Our widely followed SPIVA® Canada Scorecard repeatedly shows that most Canadian active managers underperform their benchmarks most of the time. However, if an active manager beats a benchmark, how do we know whether the result is a product of genuine skill or merely of good luck? Genuine skill is likely to persist, while luck is random and can soon dissipate.
The Persistence Scorecard attempts to distinguish luck from skill by measuring the consistency of active managers’ success. The inaugural Canada Persistence Scorecard shows that, regardless of asset class or style focus, few Canadian fund managers have consistently outperformed their peers.
For example, across all seven categories we track, none of the equity funds in their category's top quartile in 2015 maintained that status annually through 2019. If we consider funds in the top half of 2015's performance distribution, in six of the seven categories fewer than 5% of funds maintained their performance over the next four years. Coin flippers had higher odds of success.

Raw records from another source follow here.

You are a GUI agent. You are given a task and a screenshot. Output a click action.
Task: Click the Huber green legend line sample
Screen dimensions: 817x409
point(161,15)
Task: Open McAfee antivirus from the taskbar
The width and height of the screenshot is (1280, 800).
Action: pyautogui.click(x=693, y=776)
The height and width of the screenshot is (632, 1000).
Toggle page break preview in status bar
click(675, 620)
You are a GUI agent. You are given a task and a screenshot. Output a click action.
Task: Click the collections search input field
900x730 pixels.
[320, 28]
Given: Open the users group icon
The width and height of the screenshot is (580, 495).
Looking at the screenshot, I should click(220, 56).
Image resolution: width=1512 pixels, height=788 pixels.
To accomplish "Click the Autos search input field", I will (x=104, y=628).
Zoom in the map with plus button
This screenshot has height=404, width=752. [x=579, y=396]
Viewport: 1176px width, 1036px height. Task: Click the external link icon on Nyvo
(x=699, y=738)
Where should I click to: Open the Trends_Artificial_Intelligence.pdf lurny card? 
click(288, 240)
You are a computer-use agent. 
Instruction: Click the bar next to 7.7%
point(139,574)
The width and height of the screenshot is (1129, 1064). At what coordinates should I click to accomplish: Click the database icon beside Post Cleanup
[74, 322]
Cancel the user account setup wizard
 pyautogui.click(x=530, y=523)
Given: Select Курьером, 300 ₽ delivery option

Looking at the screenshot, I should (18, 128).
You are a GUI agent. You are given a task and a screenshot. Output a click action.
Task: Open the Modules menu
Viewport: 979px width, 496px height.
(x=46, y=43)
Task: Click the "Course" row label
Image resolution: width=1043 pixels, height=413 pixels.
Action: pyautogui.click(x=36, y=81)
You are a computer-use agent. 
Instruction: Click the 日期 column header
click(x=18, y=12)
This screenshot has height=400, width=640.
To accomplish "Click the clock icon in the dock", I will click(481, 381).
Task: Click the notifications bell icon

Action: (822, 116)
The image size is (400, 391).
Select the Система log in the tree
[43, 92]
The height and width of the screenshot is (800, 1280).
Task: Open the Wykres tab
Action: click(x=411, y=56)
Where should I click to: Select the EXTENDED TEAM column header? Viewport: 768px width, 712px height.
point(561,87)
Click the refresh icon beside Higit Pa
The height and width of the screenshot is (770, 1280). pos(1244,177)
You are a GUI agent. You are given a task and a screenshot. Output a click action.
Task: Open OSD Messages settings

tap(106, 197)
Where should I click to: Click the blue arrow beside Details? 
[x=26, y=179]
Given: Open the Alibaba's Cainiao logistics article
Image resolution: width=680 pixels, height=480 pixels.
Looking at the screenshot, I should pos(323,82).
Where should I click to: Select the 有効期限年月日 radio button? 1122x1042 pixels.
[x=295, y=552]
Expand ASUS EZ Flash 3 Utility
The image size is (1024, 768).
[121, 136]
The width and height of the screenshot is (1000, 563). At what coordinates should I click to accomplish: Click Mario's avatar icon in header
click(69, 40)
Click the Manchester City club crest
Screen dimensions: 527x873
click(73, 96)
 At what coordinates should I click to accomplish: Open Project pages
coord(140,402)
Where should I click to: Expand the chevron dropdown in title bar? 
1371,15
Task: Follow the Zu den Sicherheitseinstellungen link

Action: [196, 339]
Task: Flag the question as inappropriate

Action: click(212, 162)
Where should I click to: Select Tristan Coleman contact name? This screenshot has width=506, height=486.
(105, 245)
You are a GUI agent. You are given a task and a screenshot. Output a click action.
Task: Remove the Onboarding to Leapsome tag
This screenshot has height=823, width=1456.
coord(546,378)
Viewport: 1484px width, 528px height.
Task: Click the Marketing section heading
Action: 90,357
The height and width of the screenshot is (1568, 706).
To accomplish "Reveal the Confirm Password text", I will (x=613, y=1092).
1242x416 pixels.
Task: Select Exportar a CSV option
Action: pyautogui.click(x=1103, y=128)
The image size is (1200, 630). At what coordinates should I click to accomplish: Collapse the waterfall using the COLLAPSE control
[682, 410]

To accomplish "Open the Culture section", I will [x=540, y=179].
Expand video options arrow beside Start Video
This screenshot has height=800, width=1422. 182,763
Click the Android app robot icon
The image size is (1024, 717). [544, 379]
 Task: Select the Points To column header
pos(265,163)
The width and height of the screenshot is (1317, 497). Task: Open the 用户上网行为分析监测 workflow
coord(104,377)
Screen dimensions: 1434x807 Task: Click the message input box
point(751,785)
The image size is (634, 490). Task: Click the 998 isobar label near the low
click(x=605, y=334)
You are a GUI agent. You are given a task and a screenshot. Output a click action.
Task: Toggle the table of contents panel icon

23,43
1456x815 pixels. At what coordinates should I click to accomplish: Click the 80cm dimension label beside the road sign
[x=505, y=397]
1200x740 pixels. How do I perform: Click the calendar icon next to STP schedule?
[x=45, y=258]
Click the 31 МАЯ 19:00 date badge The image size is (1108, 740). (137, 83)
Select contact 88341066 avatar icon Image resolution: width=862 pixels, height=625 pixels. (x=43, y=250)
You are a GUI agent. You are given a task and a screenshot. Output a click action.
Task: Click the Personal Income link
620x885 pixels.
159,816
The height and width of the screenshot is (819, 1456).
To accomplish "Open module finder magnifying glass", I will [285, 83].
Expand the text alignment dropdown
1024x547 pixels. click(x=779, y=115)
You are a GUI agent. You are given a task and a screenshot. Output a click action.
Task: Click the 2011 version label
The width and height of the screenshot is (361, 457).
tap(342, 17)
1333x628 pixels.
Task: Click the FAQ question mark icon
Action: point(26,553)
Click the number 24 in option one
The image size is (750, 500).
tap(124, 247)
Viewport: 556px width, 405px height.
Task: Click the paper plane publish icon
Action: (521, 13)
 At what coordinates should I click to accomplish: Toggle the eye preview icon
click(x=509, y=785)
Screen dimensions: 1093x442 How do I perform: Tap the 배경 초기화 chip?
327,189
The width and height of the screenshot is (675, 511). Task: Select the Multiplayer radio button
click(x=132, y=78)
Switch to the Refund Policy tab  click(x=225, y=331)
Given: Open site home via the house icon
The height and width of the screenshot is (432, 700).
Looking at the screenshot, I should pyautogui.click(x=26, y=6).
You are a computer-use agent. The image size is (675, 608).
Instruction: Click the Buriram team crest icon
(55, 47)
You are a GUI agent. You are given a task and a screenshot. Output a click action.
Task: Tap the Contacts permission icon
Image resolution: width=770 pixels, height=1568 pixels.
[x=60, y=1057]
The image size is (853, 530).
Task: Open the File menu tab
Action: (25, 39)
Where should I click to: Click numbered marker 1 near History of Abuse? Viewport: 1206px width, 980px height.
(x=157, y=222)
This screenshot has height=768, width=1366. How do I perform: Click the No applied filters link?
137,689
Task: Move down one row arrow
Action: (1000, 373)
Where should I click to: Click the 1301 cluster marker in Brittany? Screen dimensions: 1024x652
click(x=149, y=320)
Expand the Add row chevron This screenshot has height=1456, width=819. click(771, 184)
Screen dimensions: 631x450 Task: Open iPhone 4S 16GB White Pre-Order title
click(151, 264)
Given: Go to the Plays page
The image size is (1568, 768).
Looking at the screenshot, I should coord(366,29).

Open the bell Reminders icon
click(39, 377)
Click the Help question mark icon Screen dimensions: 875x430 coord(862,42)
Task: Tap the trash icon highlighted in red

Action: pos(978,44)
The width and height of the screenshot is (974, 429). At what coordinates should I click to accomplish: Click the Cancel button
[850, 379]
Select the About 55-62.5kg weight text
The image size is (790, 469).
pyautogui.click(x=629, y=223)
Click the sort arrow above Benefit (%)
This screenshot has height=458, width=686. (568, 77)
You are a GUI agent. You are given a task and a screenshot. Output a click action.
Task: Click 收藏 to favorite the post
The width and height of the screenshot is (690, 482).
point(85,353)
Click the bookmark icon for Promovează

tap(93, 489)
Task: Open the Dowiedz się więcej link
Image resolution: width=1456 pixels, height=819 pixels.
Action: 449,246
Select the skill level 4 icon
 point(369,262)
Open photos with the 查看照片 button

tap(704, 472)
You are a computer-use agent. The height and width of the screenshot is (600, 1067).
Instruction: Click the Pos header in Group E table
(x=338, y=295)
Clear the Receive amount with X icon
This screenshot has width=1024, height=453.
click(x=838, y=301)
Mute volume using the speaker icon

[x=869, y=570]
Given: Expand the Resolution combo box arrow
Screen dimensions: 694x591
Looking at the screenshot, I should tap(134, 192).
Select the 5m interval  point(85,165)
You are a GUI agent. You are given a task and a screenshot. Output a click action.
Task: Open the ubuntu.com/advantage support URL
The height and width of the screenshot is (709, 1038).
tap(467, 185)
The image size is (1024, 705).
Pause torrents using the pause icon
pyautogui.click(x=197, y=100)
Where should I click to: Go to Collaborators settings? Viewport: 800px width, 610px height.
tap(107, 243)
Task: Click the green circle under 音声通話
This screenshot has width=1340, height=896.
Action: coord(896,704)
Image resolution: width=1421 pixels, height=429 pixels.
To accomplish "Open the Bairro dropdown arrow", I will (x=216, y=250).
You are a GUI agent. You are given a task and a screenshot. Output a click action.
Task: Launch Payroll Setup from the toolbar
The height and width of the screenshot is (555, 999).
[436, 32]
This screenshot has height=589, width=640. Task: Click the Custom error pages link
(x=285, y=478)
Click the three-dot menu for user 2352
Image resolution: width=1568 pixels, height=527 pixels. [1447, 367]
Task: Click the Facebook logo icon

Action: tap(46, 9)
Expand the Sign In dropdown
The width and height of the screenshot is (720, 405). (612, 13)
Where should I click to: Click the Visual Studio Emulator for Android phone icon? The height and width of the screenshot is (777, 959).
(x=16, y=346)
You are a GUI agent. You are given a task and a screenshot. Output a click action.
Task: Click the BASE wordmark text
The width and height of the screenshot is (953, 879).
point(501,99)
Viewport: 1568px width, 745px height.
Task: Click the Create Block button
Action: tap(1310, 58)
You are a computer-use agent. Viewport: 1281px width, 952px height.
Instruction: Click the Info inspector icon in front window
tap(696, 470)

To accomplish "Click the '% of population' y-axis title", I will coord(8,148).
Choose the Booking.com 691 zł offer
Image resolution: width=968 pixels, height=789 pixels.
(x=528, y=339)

Lengthening the horizon to consider performance over two consecutive five-year periods, the top-quartile domestic equity funds of 2010-2014 had little luck maintaining their top-quartile status during the 2015-2019 period. Only 30% of them managed to beat the median while 23% ended up in liquidation or had a style change.
The dismal persistence of performance across the past five years deserves a special note. Looking at Canadian Equity and Canadian Dividend & Income Equity funds, none of the top quartile funds of 2015 managed to make it into the top quartile for 2016. This may reflect the difficulty of market timing during extreme market swings: the S&P/TSX Composite Index was down 8.3% in 2015 before gaining 21.1% in 2016. As such, funds within a category that were more defensively positioned may have outperformed their peers in 2015, but did not pivot in time to make the most of 2016's gains.
The transition matrices evaluate performance over longer periods, and reinforce the idea that performance is inconsistent. The top half of Canadian Equity and Global Equity funds of 2014-2016 had a barely better than even chance (52%) of remaining in the top half over the 2017-2019 period. In the other five categories, the odds of remaining in the top half were below 50%.
Similarly, a five-year transition matrix showed every category clustering between a 40%-55% probability of top half funds remaining in the top half.
Unsurprisingly, the one pattern that did hold across categories was the tendency of the poorest funds to close. Fourth-quartile funds were generally the most likely to merge or liquidate over the subsequent three- and five-year windows, with 71% of Canadian Focused Equity and 54% of Canadian Equity bottom quartile funds in the 2010-2014 period disappearing by 2019.
Similar to the U.S. Persistence Scorecard, style changes did not appear to be correlated with fund performance. Top, middle, and bottom performers within a category all generally had similar chances of style drift over three- or five-year periods. Further calculation shows that, over a five-year period, Canadian Dividend & Income Equity funds had the highest percentage of style change (9%), with International Equity funds leading the way over a three-year period (5%).